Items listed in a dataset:

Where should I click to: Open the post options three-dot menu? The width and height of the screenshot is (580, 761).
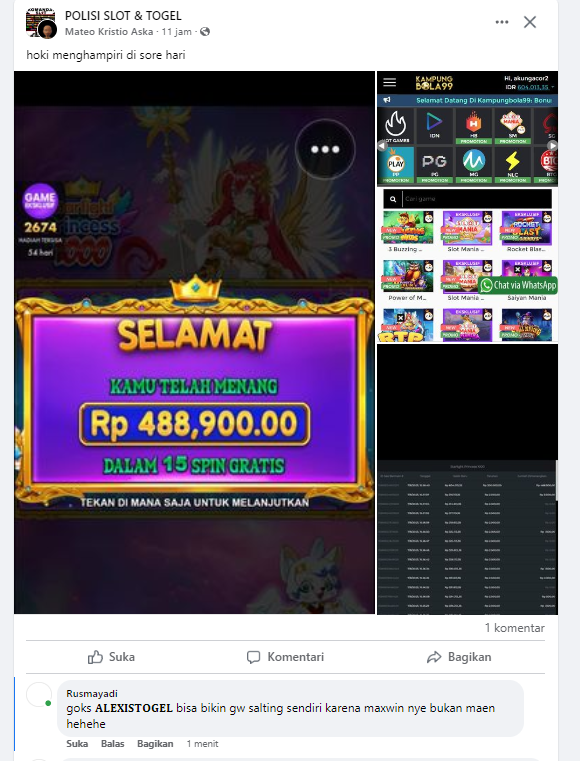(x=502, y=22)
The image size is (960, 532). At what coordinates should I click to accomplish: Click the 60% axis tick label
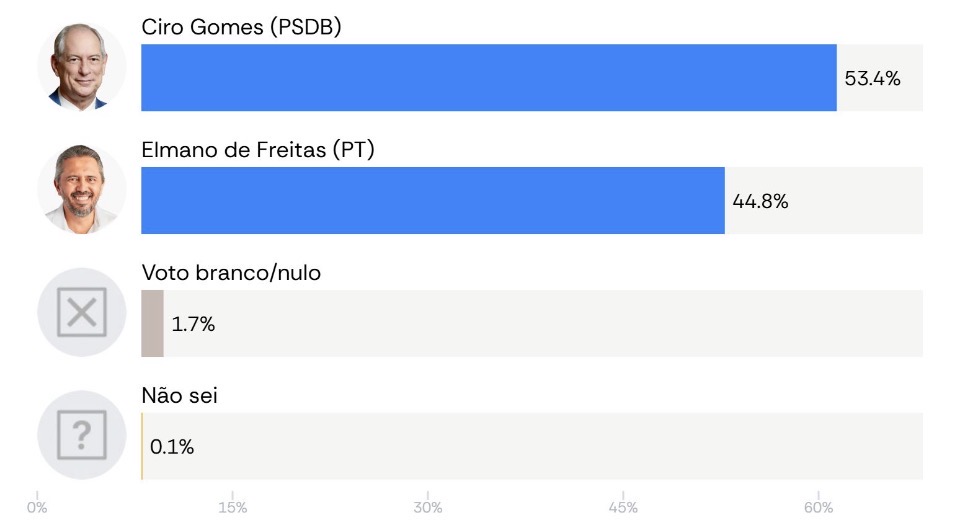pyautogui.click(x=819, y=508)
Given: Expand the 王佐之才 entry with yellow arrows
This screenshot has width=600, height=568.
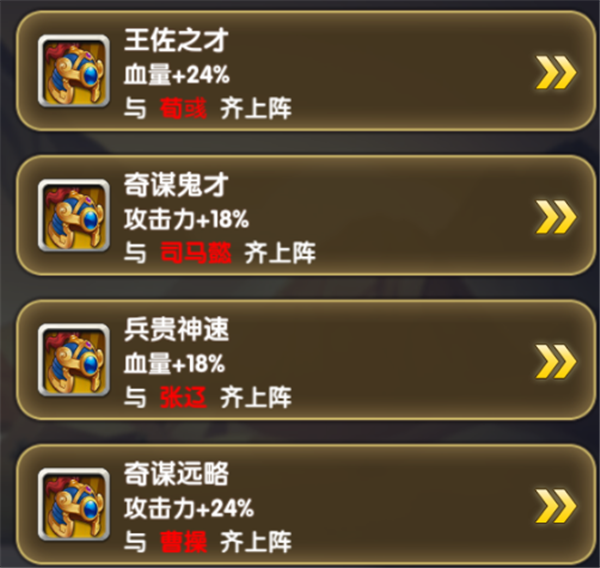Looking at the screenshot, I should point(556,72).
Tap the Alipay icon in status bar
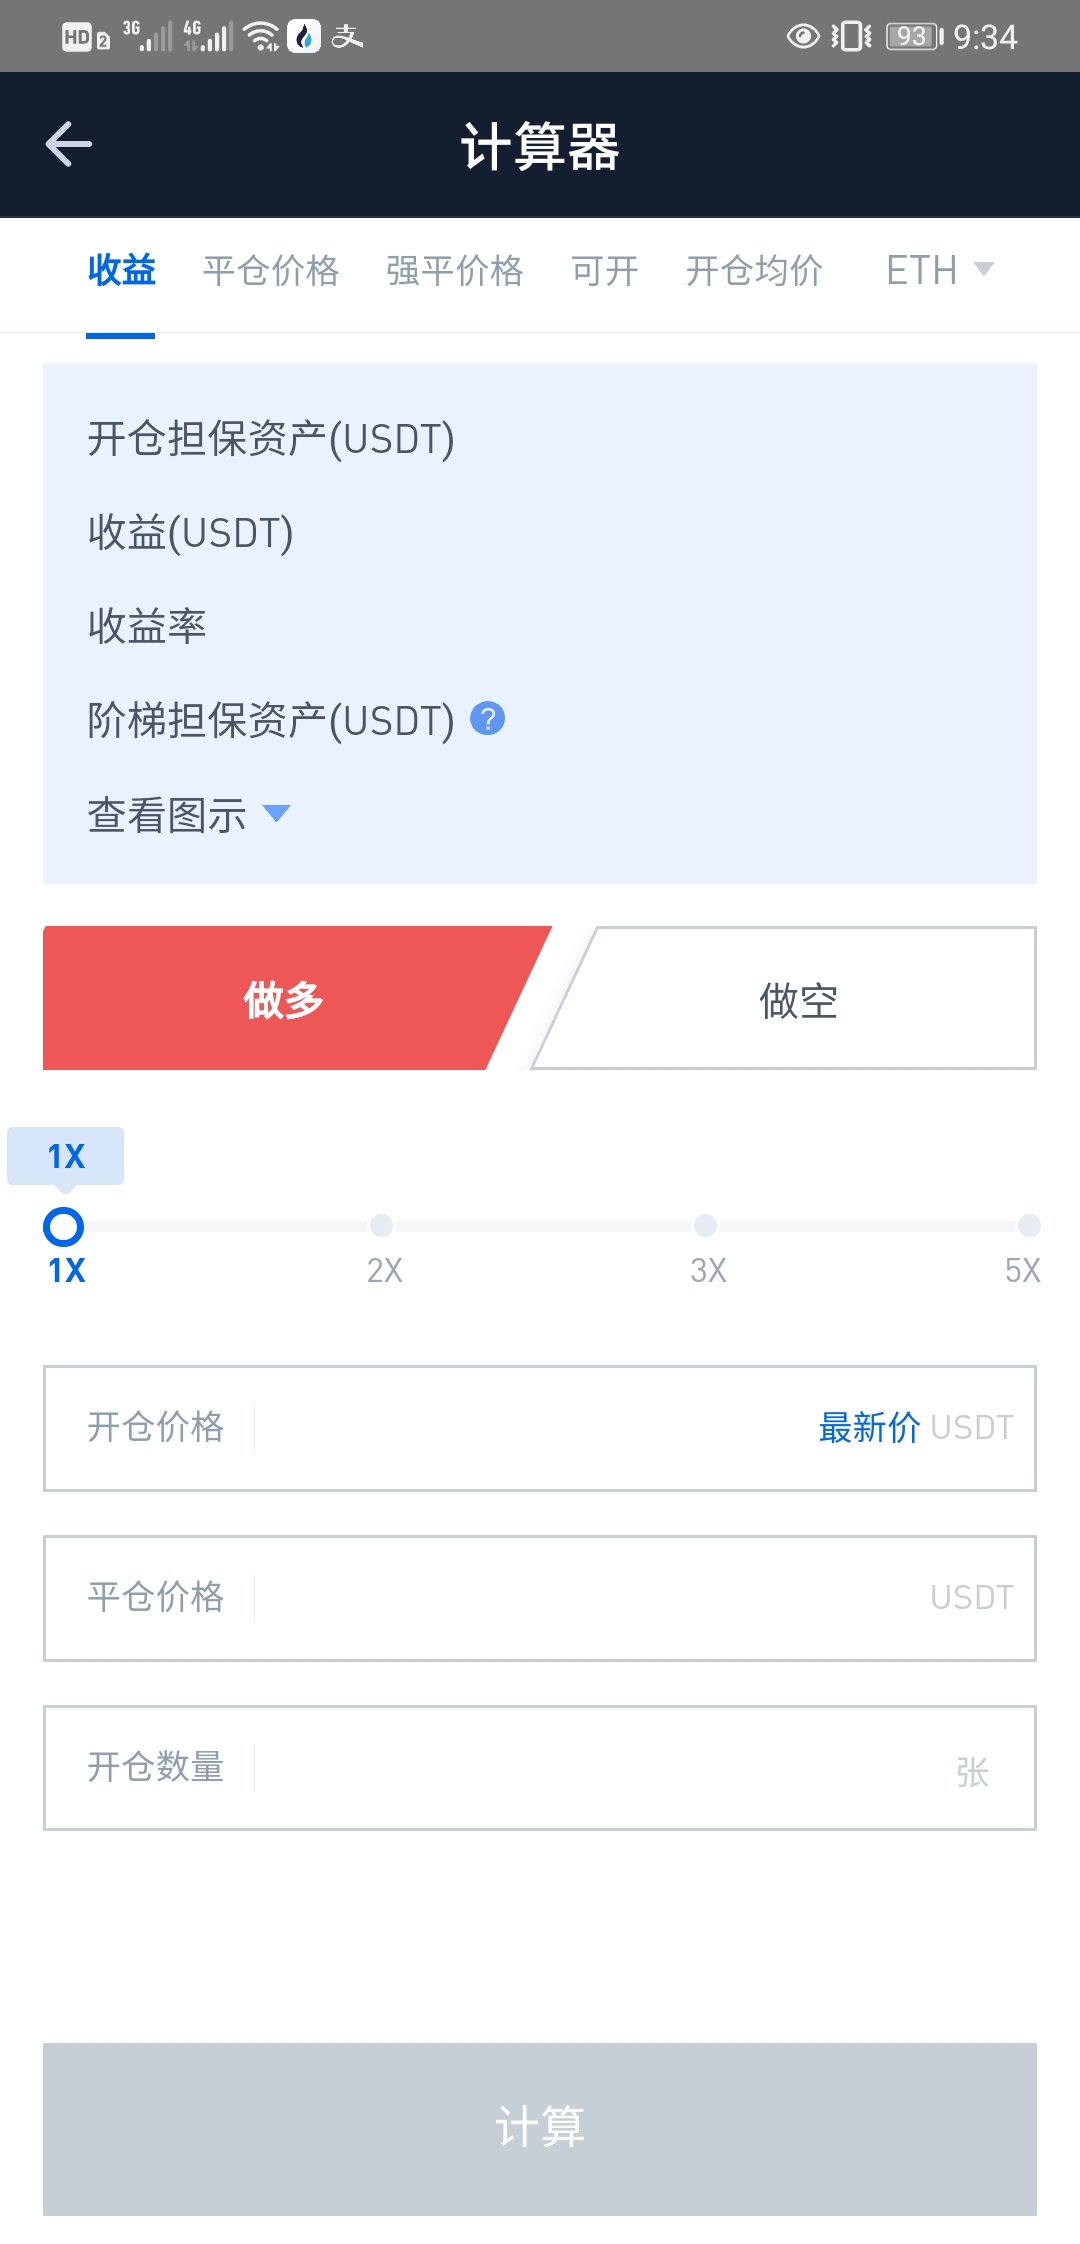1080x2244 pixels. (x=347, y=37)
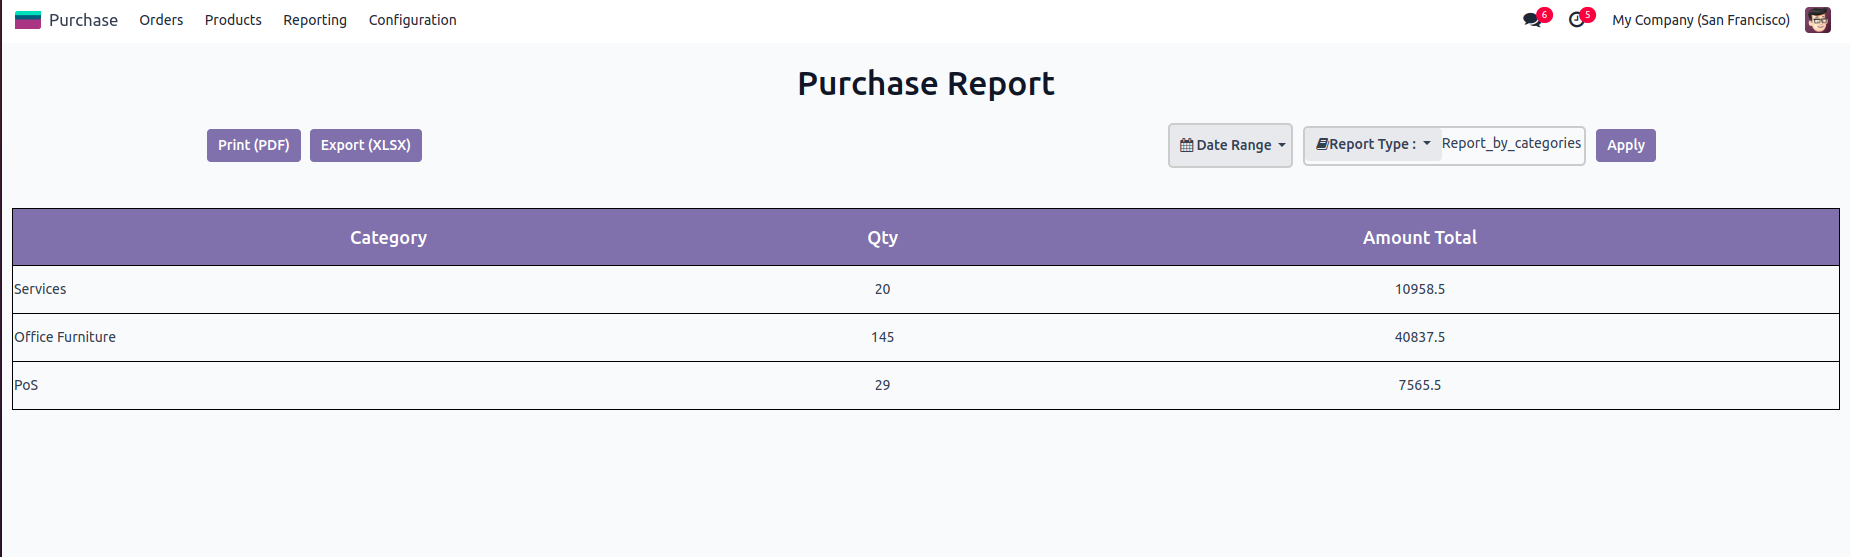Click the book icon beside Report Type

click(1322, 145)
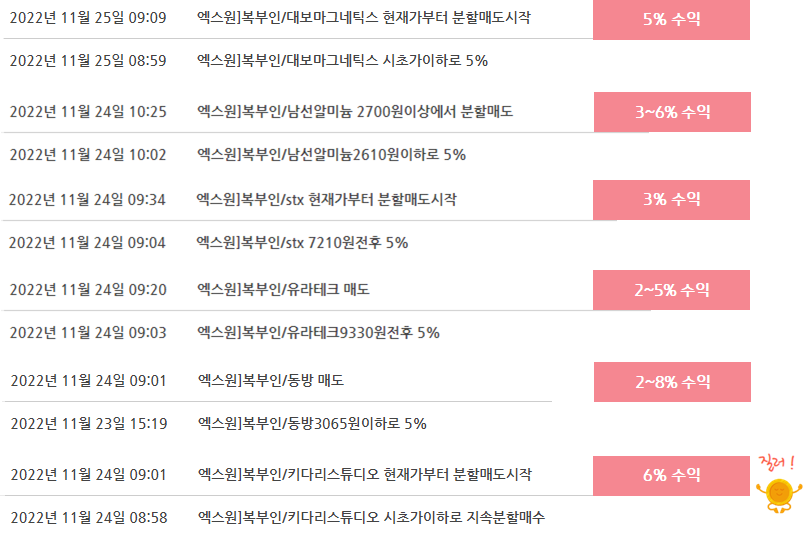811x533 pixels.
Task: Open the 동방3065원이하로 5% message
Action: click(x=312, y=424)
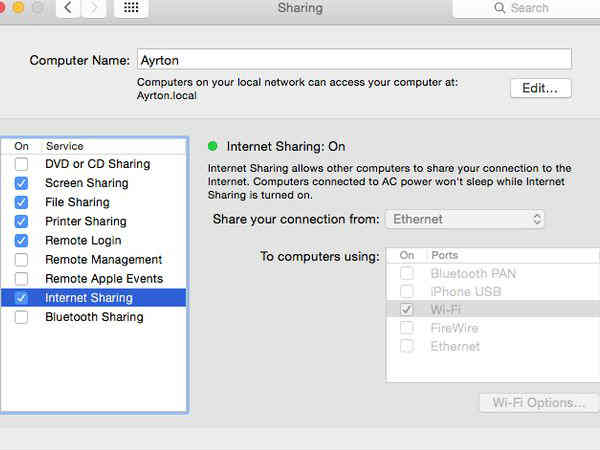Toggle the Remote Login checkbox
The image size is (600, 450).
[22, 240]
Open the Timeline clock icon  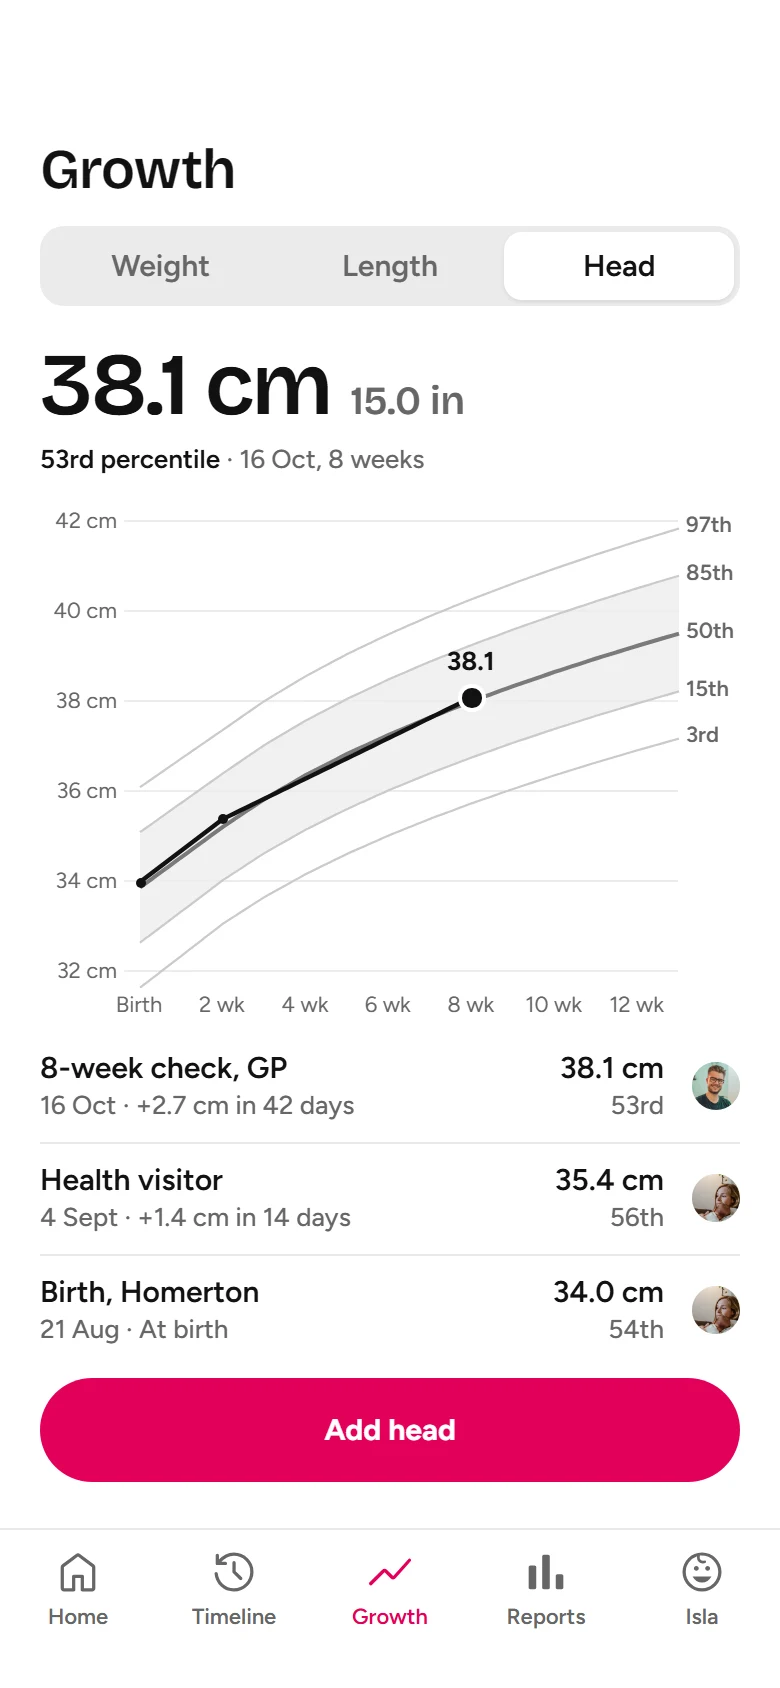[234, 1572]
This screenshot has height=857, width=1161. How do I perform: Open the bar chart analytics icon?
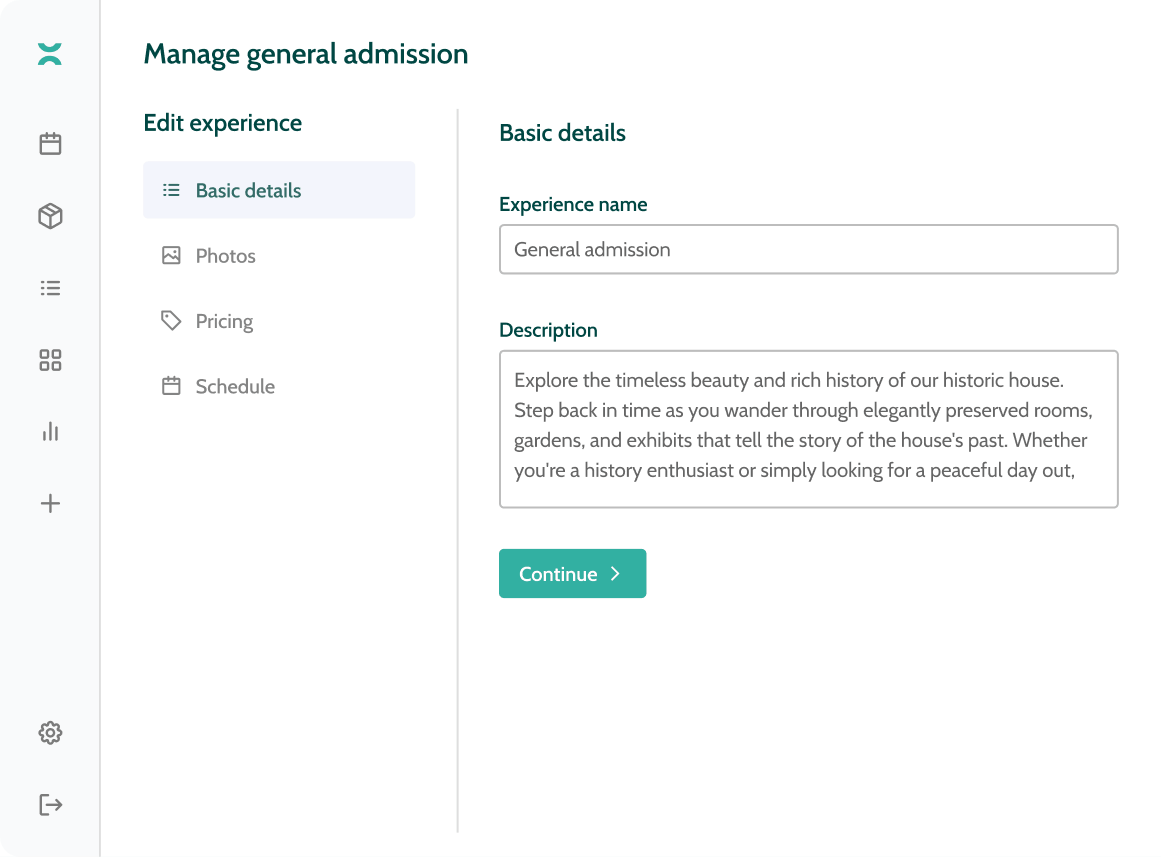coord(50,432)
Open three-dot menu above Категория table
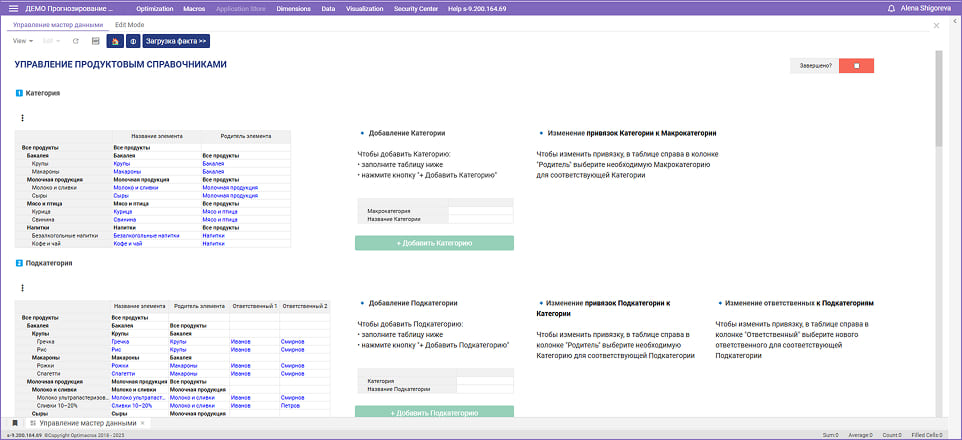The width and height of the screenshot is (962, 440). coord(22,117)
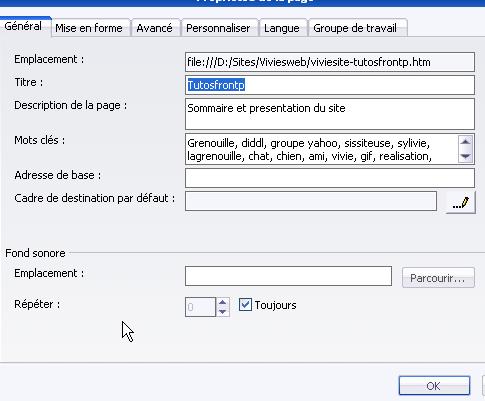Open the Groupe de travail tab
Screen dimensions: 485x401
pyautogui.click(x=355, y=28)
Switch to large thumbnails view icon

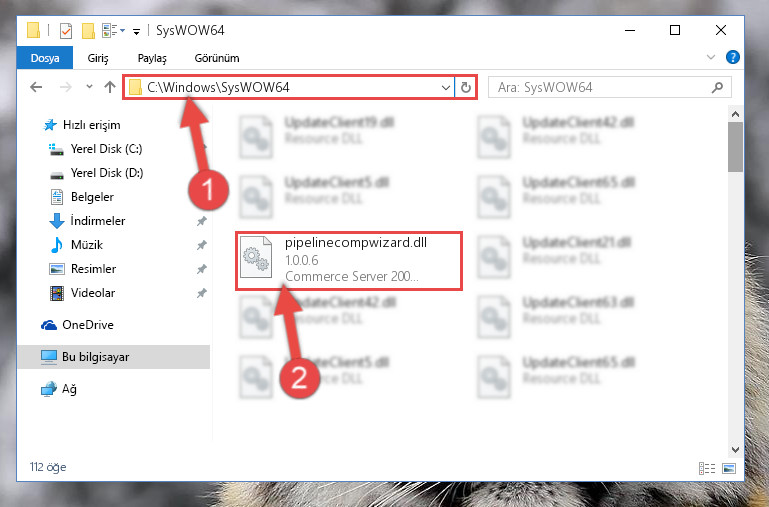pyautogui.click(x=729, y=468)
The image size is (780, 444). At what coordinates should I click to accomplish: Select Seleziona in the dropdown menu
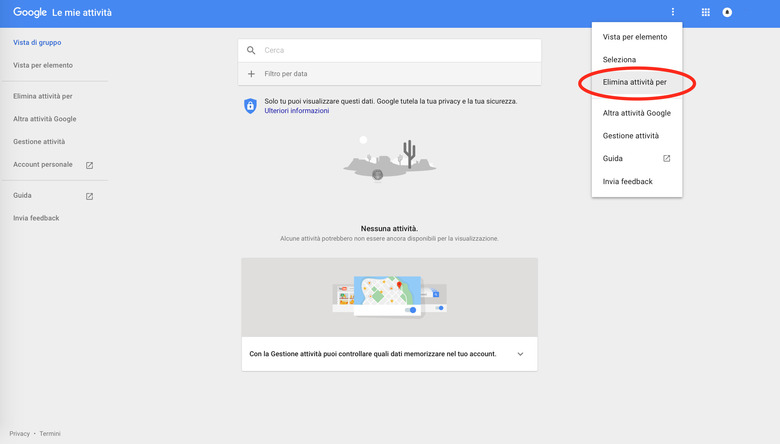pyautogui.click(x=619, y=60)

Your objective | What you give back should be exactly the lines from the top of the data above down to and including the line with "Given: Expand the", minus any pictures.

Reply |
Where should I click to: Open the post options three-dot menu? The width and height of the screenshot is (580, 761).
(x=502, y=22)
The image size is (960, 532). At what coordinates should I click to accomplish: Click the 60% axis tick label
pyautogui.click(x=819, y=508)
Given: Expand the 王佐之才 entry with yellow arrows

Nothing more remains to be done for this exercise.